At last we felt vindicated as there had been many attempts to discharge him without diagnosis and we refused knowing there had to be a reason for all of this. Food allergies and intolerances were investigated through blood tests and we found that he was anaphylactic to peanuts and walnuts and was intolerant rather than allergic to gluten and lactose and certain fruits. From necessity, I learned to be a good alternative cook and shopper.
We had major behavioural issues due to the food restrictions; however getting professional help was counter-productive as he was too clever for the therapist and learned more bad behaviours rather than address current behaviours. Eating out was too hard initially, so he missed out on the usual children’s haunts and being constantly vigilant at friend’s places took the fun out of socializing. As we got used to the limitations, we relaxed and got fun back in our lives. For him, avoiding nuts was fine – he had always known about them, but the other food restrictions and not being able to feel safe eating out or not eating the same foods as his friends affected him greatly. Luckily, as he has grown, we have been able to reintroduce all these foods and we all recognise the signs when he has reached his tolerance limits. So it’s really just the nuts now.
His asthma management was finally successful with the introduction of Symbicort around the age of 8. The medication was not funded by Pharmac at that time, but it was worth every single cent. Ahh, unbroken nights of sleep in the winter – and he could now run for most of his football match instead of regularly needing to stop to catch his breath and not being able to play a full game. Plus we could try having adventures in the winter time without considering where the nearest emergency room was situated.

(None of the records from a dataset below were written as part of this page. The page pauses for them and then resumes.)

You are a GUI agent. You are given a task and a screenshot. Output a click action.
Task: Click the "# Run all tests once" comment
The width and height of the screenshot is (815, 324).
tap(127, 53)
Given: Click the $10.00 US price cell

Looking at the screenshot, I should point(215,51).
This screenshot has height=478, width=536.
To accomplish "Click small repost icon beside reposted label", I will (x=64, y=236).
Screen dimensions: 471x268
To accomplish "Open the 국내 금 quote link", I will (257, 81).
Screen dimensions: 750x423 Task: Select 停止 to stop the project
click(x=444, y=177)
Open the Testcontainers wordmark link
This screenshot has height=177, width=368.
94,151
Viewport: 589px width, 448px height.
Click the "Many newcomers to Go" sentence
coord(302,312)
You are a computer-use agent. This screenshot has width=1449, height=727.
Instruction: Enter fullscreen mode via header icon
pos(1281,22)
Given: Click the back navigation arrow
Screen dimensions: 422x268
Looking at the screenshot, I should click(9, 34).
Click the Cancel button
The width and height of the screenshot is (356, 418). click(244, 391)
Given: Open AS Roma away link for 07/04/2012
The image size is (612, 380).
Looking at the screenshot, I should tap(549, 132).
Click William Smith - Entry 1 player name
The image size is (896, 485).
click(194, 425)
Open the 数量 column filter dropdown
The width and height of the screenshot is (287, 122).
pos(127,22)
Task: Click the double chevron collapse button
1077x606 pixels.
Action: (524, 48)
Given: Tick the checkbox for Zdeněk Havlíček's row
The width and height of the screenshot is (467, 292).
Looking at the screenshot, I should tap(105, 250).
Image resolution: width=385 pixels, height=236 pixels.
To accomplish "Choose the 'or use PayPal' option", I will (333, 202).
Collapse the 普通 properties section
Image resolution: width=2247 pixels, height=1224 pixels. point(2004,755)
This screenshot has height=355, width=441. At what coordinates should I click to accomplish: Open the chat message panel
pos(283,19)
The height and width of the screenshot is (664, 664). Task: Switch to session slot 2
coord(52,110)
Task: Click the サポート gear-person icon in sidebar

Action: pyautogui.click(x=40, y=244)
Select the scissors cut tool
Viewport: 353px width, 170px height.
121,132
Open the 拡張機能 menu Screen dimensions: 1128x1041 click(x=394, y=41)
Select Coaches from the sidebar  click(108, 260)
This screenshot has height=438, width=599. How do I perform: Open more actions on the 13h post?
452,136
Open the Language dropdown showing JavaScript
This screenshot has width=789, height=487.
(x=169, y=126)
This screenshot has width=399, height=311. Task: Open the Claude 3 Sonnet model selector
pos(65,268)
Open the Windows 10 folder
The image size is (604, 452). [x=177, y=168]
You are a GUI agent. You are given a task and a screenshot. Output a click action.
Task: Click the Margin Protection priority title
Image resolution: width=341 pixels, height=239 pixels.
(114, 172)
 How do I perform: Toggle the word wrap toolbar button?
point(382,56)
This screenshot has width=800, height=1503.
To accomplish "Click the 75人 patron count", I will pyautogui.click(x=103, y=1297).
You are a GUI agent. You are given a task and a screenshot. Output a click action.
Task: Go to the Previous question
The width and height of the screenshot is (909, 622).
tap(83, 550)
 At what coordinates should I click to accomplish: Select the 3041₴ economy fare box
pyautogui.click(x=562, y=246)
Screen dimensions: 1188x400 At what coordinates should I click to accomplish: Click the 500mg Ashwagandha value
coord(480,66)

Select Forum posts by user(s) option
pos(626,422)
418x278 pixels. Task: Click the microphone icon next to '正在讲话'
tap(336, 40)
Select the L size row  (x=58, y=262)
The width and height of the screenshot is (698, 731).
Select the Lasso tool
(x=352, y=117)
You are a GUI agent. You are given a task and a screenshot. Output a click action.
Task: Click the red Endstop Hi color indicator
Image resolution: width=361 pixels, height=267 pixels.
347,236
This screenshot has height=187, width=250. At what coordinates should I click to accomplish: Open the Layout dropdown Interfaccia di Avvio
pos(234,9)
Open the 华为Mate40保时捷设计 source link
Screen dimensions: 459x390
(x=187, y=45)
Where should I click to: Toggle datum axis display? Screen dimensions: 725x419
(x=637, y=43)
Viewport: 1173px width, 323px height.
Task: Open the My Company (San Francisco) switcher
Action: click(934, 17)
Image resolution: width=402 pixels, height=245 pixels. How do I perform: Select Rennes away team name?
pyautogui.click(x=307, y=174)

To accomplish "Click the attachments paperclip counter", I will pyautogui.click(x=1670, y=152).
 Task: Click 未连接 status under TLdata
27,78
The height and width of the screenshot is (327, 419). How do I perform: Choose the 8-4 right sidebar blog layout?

Today, his bloods fluctuate, and remain around the low threshold of normal, but we don’t get them checked if there is no reason. We have had no episodes of ill health since the early days to cause worry. He loves his sports and has no asthma issues, is thriving at school, and suffers just the usual colds and sinus infections which affect his peak flows and energy levels. `Most importantly, we have a good family social life; we go tramping with 4 other families regularly, we are back holidaying with friends again, and eating out in some establishments takes just a precautionary phone call.
We had years of worries searching for a diagnosis. Then the worries of ‘what if it worsens?’ upon reading up on his condition in the early days. There is much more information now on IgA, especially its association with allergies, asthma and anaphylaxis so his early years make sense now. Now we live like every normal family, dealing with just the usual issues and aim to have no dark clouds on the horizon. Our policy is not to look for trouble.